Based on interviews with survivors, the report frames the crisis as human trafficking under international law and notes that conditions in some compounds, especially those involving the buying and selling of people, amount to outright slavery. Nearly three-quarters of those interviewed had no prior knowledge of scam compounds and were lured by fraudulent job advertisements promising legitimate roles in customer service, tech or online marketing. This report exposes the scant recognition the issue has received at the policy level and the limited role states have played in raising awareness and building a narrative against it.
Human rights bodies describe the acts of trafficking by transnational criminal syndicates recruiting and enslaving people and forcing them to commit online financial frauds under threats, violence, coercion, arbitrary detention, torture and servitude.
The factors that contribute to trafficking include deceptive recruitment, weak governance and conflict zones, high profitability, corruption and complicity, unemployment, and AI. The trafficking leads to severe human rights abuse, forced criminality, legal misidentification, psychological trauma, global financial harms and regional instability.
Given its human costs, the crisis warrants recognition as a distinct trafficking category, alongside sensitising the public, policymakers and states to its scale.
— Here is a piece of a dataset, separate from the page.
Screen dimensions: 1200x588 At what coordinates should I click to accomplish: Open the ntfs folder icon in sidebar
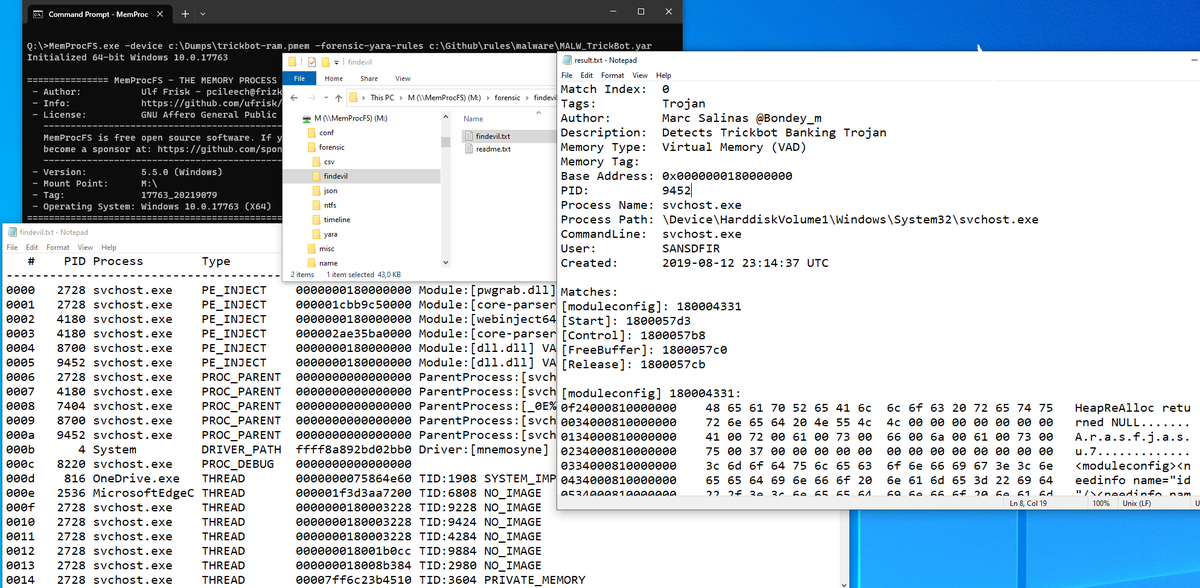[x=318, y=204]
Criminalisation, global legislation, victim protection, financial disruption and dismantling criminal syndicates and scam compounds are all needed. Public awareness and responsible journalism are equally vital in checking this crime against humanity.
Winta escaped; hundreds of thousands have not. Until governments treat scam trafficking as the crime it is - not the crime its victims are accused of - the compounds will keep filling faster than they empty.